Extract provided:

The Freedom From Religion Foundation is denouncing the Department of Justice’s criminal indictment of the Southern Poverty Law Center.
For more than 50 years, the center has been a leading advocate for civil rights. Its research, of special interest to FFRF, has been indispensable to the nation’s understanding of the white Christian nationalist movement that fueled the Jan. 6 insurrection. The center’s annual “Year in Hate and Extremism” report named white Christian nationalism as the key ideology that inspired the attack on the U.S. Capitol, drawing directly on the February 2022 report co-published by the Freedom From Religion Foundation and the Baptist Joint Committee for Religious Liberty.
By elevating that work, the Southern Poverty Law Center helped to bring a clear warning about Christian nationalism to the American people, giving it the institutional weight of more than half a century of research on extremism. The center has continued to document how white Christian nationalism stokes anti-immigrant hate through false claims of “Christian persecution” and “white genocide,” and how the movement seeks to dominate American political and cultural life.

Set task:
Continue the statement on the Justice Department's indictment of the Southern Poverty Law Center, picking up after its last sentence. The data that comes next was taken from a separate source.

Excerpted data:
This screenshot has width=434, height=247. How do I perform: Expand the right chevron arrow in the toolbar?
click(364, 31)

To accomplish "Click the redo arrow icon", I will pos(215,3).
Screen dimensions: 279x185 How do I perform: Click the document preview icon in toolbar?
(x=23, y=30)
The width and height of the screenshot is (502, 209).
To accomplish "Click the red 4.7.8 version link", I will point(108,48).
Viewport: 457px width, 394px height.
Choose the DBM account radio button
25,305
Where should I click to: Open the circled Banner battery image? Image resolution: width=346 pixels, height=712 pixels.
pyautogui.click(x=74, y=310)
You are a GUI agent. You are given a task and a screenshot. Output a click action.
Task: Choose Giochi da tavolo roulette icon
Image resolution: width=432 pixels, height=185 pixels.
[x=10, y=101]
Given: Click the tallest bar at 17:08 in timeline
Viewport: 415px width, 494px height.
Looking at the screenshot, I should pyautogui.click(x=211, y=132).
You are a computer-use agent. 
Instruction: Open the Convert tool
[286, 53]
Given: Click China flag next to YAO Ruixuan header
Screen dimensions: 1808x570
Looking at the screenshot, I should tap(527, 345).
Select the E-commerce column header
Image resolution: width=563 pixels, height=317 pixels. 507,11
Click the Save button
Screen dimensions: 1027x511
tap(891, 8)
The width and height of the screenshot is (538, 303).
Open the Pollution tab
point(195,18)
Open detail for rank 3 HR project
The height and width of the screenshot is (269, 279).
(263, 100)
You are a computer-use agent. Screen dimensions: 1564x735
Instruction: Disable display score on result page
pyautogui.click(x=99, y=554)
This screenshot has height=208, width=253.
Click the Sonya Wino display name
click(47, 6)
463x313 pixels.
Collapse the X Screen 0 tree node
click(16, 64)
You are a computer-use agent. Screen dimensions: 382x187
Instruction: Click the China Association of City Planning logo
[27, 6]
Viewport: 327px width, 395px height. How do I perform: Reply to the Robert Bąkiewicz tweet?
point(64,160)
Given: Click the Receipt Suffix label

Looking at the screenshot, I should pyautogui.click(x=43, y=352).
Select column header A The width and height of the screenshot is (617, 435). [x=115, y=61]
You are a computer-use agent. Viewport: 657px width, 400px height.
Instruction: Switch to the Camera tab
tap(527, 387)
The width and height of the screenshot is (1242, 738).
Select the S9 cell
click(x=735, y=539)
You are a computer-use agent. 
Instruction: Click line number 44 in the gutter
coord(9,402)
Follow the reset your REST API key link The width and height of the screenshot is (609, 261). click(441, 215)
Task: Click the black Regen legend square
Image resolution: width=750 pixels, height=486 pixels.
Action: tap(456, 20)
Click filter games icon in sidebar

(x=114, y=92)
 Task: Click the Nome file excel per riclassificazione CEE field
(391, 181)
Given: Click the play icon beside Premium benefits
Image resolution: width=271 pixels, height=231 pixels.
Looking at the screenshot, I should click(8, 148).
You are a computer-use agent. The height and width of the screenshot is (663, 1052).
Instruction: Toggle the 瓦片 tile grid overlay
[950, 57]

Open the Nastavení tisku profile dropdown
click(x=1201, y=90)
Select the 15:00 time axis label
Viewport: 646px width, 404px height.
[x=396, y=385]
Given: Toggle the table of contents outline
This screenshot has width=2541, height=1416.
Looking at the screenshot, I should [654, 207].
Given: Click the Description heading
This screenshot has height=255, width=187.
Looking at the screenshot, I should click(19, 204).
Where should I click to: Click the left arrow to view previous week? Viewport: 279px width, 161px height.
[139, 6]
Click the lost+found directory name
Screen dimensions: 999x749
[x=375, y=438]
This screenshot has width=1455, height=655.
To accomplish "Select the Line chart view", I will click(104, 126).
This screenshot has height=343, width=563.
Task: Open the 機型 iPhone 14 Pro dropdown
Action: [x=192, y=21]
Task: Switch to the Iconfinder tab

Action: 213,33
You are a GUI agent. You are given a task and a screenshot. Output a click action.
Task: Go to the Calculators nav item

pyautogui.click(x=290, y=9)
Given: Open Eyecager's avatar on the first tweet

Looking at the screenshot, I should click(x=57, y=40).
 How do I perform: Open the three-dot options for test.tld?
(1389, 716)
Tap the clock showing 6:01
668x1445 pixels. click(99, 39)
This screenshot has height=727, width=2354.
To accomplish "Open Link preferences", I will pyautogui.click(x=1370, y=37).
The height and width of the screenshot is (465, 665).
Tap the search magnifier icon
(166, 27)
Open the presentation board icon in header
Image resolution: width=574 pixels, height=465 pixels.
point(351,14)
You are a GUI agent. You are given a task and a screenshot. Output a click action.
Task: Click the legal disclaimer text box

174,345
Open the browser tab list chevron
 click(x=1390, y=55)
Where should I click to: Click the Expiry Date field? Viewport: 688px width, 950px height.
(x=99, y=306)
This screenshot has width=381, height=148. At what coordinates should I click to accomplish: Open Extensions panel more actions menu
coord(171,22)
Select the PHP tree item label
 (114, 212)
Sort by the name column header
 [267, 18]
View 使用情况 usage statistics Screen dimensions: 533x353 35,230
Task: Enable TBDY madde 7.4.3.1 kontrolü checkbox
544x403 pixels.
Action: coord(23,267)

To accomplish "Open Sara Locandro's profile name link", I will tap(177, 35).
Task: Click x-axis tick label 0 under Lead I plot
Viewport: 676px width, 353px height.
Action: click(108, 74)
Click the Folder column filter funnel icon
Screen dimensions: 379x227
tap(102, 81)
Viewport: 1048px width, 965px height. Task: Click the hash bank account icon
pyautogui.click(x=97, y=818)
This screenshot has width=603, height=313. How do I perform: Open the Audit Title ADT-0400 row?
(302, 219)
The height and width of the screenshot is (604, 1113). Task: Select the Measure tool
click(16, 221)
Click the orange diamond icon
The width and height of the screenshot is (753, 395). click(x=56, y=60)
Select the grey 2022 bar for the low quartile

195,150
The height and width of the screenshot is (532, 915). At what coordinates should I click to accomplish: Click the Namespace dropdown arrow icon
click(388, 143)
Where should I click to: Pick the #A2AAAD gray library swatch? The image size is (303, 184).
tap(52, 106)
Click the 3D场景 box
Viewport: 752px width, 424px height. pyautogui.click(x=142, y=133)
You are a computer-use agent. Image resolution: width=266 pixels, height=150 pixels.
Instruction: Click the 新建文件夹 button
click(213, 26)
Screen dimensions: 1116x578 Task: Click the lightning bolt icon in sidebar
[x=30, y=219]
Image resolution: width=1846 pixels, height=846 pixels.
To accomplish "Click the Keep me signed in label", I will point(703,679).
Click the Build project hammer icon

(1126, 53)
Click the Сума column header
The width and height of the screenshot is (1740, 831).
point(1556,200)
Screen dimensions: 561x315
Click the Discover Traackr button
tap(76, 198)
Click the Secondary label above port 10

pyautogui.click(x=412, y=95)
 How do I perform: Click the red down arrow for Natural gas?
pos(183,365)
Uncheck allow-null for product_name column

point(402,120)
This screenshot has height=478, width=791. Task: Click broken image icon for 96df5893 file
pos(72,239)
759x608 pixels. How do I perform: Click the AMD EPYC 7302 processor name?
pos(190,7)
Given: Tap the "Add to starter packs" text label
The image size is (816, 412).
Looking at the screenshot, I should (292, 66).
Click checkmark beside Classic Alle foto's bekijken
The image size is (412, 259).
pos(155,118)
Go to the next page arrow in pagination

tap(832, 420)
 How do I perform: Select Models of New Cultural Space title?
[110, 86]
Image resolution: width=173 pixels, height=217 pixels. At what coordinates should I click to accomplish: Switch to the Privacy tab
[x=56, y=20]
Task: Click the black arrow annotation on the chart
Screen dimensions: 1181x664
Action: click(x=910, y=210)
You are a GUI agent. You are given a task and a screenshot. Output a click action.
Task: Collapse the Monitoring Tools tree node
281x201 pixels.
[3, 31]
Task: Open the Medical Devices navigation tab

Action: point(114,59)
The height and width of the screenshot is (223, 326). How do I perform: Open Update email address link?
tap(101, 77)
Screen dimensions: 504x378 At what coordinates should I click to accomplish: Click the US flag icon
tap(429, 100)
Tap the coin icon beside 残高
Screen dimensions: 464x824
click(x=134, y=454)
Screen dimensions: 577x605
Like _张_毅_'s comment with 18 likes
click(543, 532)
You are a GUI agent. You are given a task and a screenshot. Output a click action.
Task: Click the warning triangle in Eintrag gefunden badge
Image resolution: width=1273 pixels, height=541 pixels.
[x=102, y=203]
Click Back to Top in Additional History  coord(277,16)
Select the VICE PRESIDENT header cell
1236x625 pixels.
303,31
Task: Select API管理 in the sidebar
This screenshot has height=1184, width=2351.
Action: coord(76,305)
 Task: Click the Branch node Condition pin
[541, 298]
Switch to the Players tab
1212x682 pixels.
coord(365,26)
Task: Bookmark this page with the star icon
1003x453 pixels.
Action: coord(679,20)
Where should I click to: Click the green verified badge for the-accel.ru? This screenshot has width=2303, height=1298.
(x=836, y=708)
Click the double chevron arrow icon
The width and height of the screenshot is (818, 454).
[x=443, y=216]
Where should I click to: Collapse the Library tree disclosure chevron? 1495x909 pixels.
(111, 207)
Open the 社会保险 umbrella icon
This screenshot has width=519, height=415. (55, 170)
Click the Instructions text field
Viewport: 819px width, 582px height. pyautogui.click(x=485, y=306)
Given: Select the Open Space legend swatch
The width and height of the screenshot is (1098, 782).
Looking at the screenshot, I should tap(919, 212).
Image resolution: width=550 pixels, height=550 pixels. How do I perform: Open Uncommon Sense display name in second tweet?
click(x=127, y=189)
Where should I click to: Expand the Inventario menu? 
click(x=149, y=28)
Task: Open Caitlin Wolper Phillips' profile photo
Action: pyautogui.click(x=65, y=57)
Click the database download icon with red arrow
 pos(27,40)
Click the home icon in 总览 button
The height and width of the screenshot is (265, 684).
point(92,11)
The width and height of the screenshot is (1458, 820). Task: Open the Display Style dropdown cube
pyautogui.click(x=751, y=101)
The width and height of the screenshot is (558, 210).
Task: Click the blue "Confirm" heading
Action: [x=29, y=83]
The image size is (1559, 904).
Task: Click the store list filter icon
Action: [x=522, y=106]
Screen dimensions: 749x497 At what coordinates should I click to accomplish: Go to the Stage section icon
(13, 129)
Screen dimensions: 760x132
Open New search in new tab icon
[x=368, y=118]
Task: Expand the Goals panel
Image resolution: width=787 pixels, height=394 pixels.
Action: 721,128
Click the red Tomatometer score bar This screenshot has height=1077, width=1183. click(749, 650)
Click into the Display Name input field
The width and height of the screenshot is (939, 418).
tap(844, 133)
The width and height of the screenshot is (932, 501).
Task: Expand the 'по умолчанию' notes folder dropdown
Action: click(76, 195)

Result of the task:
One year ago, FFRF, along with more than 100 other civil rights organizations, signed the Unity Pact, a commitment organized by The Leadership Conference on Civil and Human Rights. The premise is simple: When any of our organizations is unjustly targeted, we will stand as a unified coalition. An attack on one is an attack on all. The Trump administration’s threatened prosecution of the Southern Poverty Law Center is precisely the kind of moment the Unity Pact was built for.
“The Southern Poverty Law Center has spent decades doing the work this administration would rather no one do: naming the people and movements that threaten equality and our democracy,” says Annie Laurie Gaylor, Freedom From Religion Foundation co-president. “If you track and name extremists, now it seems you become the target. This administration pardoned the Jan. 6 insurrectionists and is now going after the organizations that warned the country about them.”
Late last year, the House Republicans held an unprecedented hearing focusing on the Southern Poverty Law Center, charging that it coordinated efforts with the Biden administration “to target Christian and conservative Americans and deprive them of their constitutional rights to free speech and free association.” That was an absurd accusation. Now the Justice Department has lowered the boom, and it’s vital that anyone who cares about civil rights, free speech and saving our democracy condemns its move.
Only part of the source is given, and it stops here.